- Coat of arms
- Interactive map of Gmina Pisz
- Coordinates (Pisz): 53°37′N 21°48′E﻿ / ﻿53.617°N 21.800°E
- Country: Poland
- Voivodeship: Warmian-Masurian
- County: Pisz
- Seat: Pisz

Area
- • Total: 634.8 km^{2} (245.1 sq mi)

Population (2006)
- • Total: 27,224
- • Density: 42.89/km^{2} (111.1/sq mi)
- • Urban: 19,332
- • Rural: 7,892
- Website: https://www.pisz.pl/

= Gmina Pisz =

Gmina Pisz is an urban-rural gmina (administrative district) in Pisz County, Warmian-Masurian Voivodeship, in northern Poland. Its seat is the town of Pisz, which lies approximately 88 km east of the regional capital Olsztyn.

The gmina covers an area of 634.8 km2, and as of 2006 its total population is 27,224 (out of which the population of Pisz amounts to 19,332, and the population of the rural part of the gmina is 7,892).
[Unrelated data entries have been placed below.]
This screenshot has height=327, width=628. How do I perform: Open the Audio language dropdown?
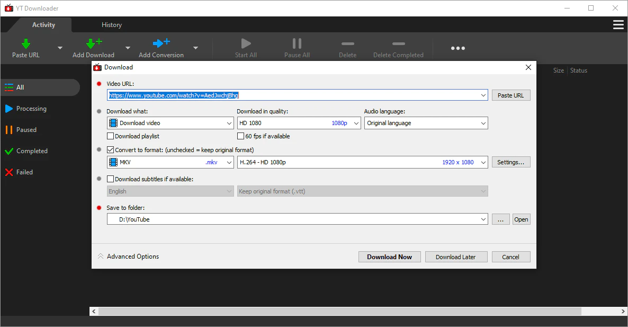[426, 123]
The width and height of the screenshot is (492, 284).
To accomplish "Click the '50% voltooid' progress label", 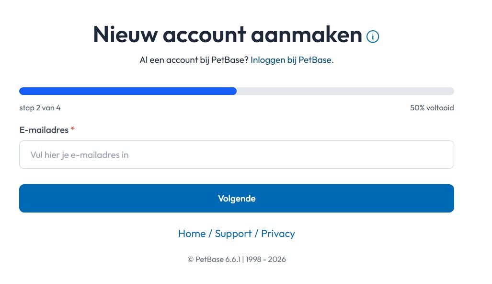I will point(432,108).
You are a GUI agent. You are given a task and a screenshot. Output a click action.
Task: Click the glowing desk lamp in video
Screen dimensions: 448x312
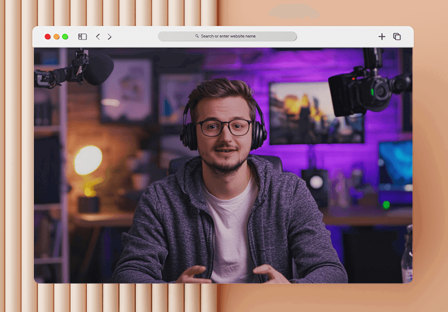tap(88, 161)
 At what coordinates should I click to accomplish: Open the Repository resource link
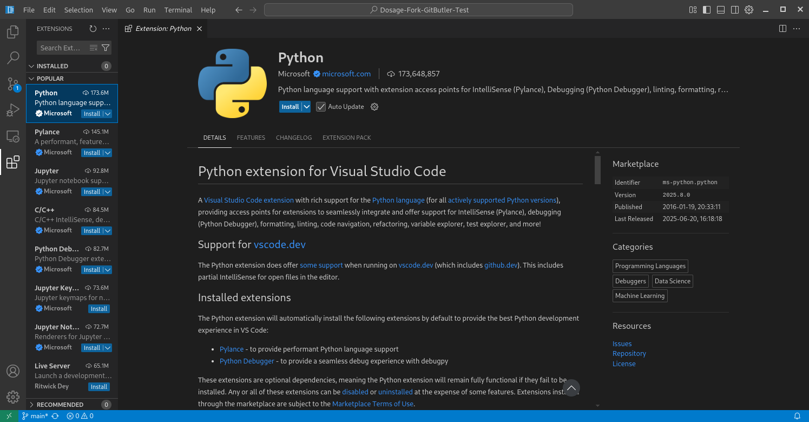point(629,354)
The gmina contains part of the protected area called Masurian Landscape Park.

==Villages==
Apart from the town of Pisz, Gmina Pisz contains the villages and settlements of Anuszewo, Babrosty, Bogumiły, Borki, Ciesina, Czarny Róg, Dziadki, Hejdyk, Imionek, Jabłoń, Jagodne, Jaśkowo, Jaśkowo-Leśniczówka, Jeglin, Jeże, Karpa, Karwik, Kocioł, Kocioł Duży, Kociołek Szlachecki, Kulik, Kwik, Lipa Przednia, Lipa Tylna, Lisie Jamy, Liski, Łupki, Łysonie, Maldanin, Maszty, Niedźwiedzie, Nowe Uściany, Pietrzyki, Pilchy, Piskorzewo, Pogobie Średnie, Pogobie Tylne, Rakowo Piskie, Rostki, Rybitwy, Snopki, Stare Guty, Stare Uściany, Szczechy Małe, Szczechy Wielkie, Szeroki Bór Piski, Szparki, Trzonki, Turośl, Turowo, Turowo Duże, Wądołek, Wąglik, Wąglik-Kolonia, Wiartel, Wiartel Mały, Wielki Las, Zaroślak, Zawady, Zdory, Zdunowo and Zimna.

==Neighbouring gminas==
Gmina Pisz is bordered by the gminas of Biała Piska, Kolno, Łyse, Mikołajki, Orzysz, Rozogi, Ruciane-Nida and Turośl.